Falls and depression in men: a population-based study

The link between falls and depression has been researched in the elderly; however, little information is available on this association in younger adults, particularly men. This study sought to investigate the link between major depressive disorder (MDD) and falls in a population-based sample of 952 men (24-97 years). MDD was diagnosed utilizing the Structured Clinical Interview for DSM-IV-TR Research Version, Non-Patient edition, and categorized as 12-month/past/never.

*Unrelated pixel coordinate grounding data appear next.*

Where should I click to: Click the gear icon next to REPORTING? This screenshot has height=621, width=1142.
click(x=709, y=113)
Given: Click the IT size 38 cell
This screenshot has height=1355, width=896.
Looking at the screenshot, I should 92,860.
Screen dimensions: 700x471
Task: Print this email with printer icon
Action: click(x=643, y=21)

Body mass index and gait were measured; falls, smoking status, psychotropic medication use, and alcohol intake were self-reported as part of the Geelong Osteoporosis Study 5-year follow-up assessment. Thirty-four (3.6%) men met criteria for 12-month MDD, and 110 (11.6%) for past MDD. Of the 952 men, 175 (18.4%) reported falling at least once during the past 12 months. Fallers were older (66 [interquartile range: 48-79] vs. 59 [45-72] years, p = .001) and more likely to have uneven gait (n = 16, 10% vs. n = 31, 4%, p = .003) than nonfallers. Participants with 12-month MDD had more than twice the odds of falling (age-adjusted odds ratio: 2.22, 95% confidence interval [1.03, 4.80]). The odds of falling were not associated with past depression (p = .4). Further adjustments for psychotropic drug use, gait, body mass index, smoking status, blood pressure, and alcohol did not explain these associations. Given the 2.2-fold greater likelihood of falling associated with depression was not explained by age or psychotropic drug use, further research is warranted.